This presentation is Part 2 of my September Lisp NYC presentation on Reinforcement Learning and Artificial Neural Nets (https://www.meetup.com/LispNYC/events/228643555/). We will continue from where we left off by covering Convolutional Neural Nets (CNN) and Recurrent Neural Nets (RNN) in depth.
Time permitting I also plan on having a few slides on each of the following topics:
1. Generative Adversarial Networks (GANs)
2. Differentiable Neural Computers (DNCs)
3. Deep Reinforcement Learning (DRL)
Some code examples will be provided in Clojure.
After a very brief recap of Part 1 (ANN & RL), we will jump right into CNN and their appropriateness for image recognition. We will start by covering the convolution operator. We will then explain feature maps and pooling operations and then explain the LeNet 5 architecture. The MNIST data will be used to illustrate a fully functioning CNN.
Next we cover Recurrent Neural Nets in depth and describe how they have been used in Natural Language Processing. We will explain why gated networks and LSTM are used in practice.

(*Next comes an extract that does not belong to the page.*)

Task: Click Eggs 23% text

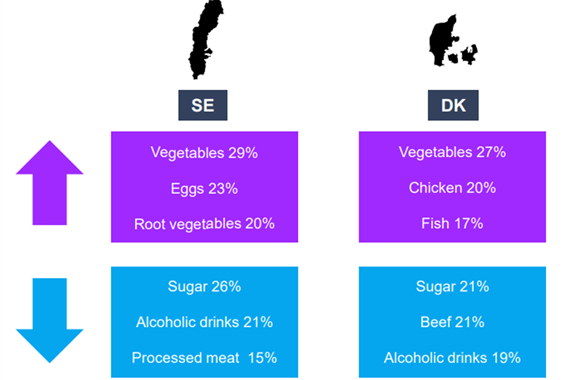Action: (x=204, y=189)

Please note that some exposure or familiarity with Gradient Descent and Backpropagation will be assumed. These are covered in the first part of the talk for which both video (https://vimeo.com/184511491) and slides (http://www.slideshare.net/delaray/reinforcement-learning-and-artificial-neural-nets) are available online.
A lot of material will be drawn from the new Deep Learning (http://www.deeplearningbook.org/) book by Goodfellow & Bengio as well as Michael Nielsen's online book on Neural Networks and Deep Learning (http://neuralnetworksanddeeplearning.com/) as well several other online resources.
Pierre de Lacaze has over 20 years industry experience with AI and Lisp based technologies. He holds a Bachelor of Science in Applied Mathematics and a Master’s Degree in Computer Science.